Tours

Festivités autour de St Martin à Tours : trop chères ?

Plus d'1,5 million d'euros de budget.

Si St Martin était encore vivant (on fête cette année le 1 700ème anniversaire de sa naissance), l'évèque de Tours apprécierait sans doute la relecture faite du partage de son manteau. Pour financer les différents événements de l'année martinienne à Tours, la ville a sollicité tous les acteurs publics et tous comptent participer : de la communauté d'agglomération à l'Etat (via la Direction Régionale des Affaires Culturelles) en passant par le département et la région. Budget total : plus d'1,5 million d'euros, sans compter les travaux de réfection de la Basilique. Une somme qui comprend par exemple le spectacle sur la cathédrale St Gatien ou celui à l'abbaye de Marmoutier.

On l'a déjà écrit, St Martin est incontournable dans l'agenda des manifestations de la ville cette année.
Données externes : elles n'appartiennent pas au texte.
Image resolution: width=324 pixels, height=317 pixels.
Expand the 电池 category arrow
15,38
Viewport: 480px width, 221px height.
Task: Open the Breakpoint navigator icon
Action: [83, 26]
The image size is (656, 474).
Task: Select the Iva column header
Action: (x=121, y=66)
Ou omniprésent. Ou surexploité. Et comme en plus lui rendre hommage touche de près à la réligion catholique, il y a de quoi vite faire naître des débats. A Tours, ça fait des mois que les élus se disputent et ils en ont remis une couche ce lundi au conseil municipal lors de l'examen d'une délibération visant à demander à l'agglo Tour(s)Plus de mettre la main à la poche (sur près du tiers du budget, sa participation est estimée à 470 000€).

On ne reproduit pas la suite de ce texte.